Keywords: Soft sensor; Modeling; Quality indices; Pulp components; Adsorbable organic halogen (AOX)
Contact information: a: School of Light Industry and Food Engineering, Guangxi University, Guangxi, P. R. China; b: Guangxi Key Laboratory of Clean Pulp & Papermaking and Pollution Control, Guangxi, P. R. China; *Corresponding author: yinyj@gxu.edu.cn
INTRODUCTION
Adsorbable organic halogen (AOX) in bleach plant wastewater can contain more than 300 different chlorinated organic compounds, some of which are polychlorinated dibenzo-p-dioxins that are strongly carcinogenic (Sow et al. 2014). Most substances in AOX are lipophilic, they can accumulate in organisms, and they are difficult to degrade (Suntio et al. 1998). Some of these compounds are carcinogenic and harmful to the endocrine system of living organisms (Earl and Reeve 1990). The traditional elemental chlorine-based bleach sequences produce large amounts of AOX, which is the main organic pollutant in bleach plant wastewater. Since the early 1990s, elemental chlorine-free (ECF) and total chlorine-free (TCF) bleaching sequences have appeared and developed rapidly. Both ECF and TCF bleaching processes can greatly reduce the generation of AOX in bleaching wastewater (Bajpai 2012). Many studies have found that a certain amount of AOX is still produced in ECF and TCF bleaching wastewater (Stratton 2001; Nie et al. 2013; Yao et al. 2018a).
Due to the great harm that AOX compounds can cause to the environment, many researchers have conducted multiple studies on the mechanism of AOX formation.
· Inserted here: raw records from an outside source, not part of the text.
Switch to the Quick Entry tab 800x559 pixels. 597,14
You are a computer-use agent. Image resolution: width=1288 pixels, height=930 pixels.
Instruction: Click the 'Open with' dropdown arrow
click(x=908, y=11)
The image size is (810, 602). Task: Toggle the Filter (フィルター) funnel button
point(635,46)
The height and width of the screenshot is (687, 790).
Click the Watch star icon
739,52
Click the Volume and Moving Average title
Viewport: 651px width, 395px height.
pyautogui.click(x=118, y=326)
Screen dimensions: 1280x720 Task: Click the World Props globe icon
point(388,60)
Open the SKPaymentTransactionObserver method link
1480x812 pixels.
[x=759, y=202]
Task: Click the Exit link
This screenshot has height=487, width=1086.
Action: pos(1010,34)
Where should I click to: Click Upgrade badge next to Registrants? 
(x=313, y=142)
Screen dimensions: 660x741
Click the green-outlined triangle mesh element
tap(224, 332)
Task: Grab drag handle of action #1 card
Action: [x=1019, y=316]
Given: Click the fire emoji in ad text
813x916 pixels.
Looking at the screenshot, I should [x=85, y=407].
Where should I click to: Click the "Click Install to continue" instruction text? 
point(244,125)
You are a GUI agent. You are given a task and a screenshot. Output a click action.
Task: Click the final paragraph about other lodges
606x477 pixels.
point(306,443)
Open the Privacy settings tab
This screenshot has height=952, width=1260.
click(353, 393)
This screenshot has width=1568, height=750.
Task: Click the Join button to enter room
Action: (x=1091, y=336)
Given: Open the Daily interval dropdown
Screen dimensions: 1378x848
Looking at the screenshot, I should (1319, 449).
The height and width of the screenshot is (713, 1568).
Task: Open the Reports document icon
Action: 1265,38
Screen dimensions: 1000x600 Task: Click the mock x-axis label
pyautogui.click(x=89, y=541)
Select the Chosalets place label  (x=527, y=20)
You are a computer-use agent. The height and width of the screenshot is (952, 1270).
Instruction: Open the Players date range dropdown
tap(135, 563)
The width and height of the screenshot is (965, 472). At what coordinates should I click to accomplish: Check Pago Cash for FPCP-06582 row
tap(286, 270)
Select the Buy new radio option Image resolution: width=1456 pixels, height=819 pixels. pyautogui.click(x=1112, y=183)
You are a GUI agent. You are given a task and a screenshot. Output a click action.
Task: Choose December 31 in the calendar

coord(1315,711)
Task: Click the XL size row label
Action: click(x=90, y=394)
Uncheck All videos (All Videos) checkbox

Shi et al. (2019) studied the effect of lignin structure on the generation of adsorbable organic halogens during chlorine dioxide bleaching and concluded that the combination of phenolic and non-phenolic structures can promote AOX formation. Lehtimaa et al. (2010a) studied the change of AOX under various prebleaching conditions of an oxygen-delignified hardwood pulp; the study indicated that AOX is rapidly formed at the beginning of the bleaching sequence. Kolar et al. (1983) studied the chemical reactions in the bleaching stage of chlorine dioxide pulp. Chlorine dioxide was initially reduced not only to chlorite by a single electron mechanism, but also to chlorine monoxide by a double electron mechanism, and then to hypochlorous acid by lignin or chlorine dioxide. Svenson et al. (2002) studied the inorganic reaction of chlorine dioxide bleaching cork kraft pulp, and concluded that the low pH reaction produced mainly epoxidation products and chlorinated organic substances, while hypochlorous acid content increased. Svenson et al. (2006) studied inorganic reactions in chlorine dioxide bleaching of softwood kraft pulp; the maximum bleaching efficiency for a D-1 stage was reported to occur when the end pH was between 3 and 4. Ni et al. (1993) studied the formation mechanism of chlorine organics in the process of chlorine dioxide prebleaching in sulfate pulp, and obtained the main chemical reaction process of forming chlorate.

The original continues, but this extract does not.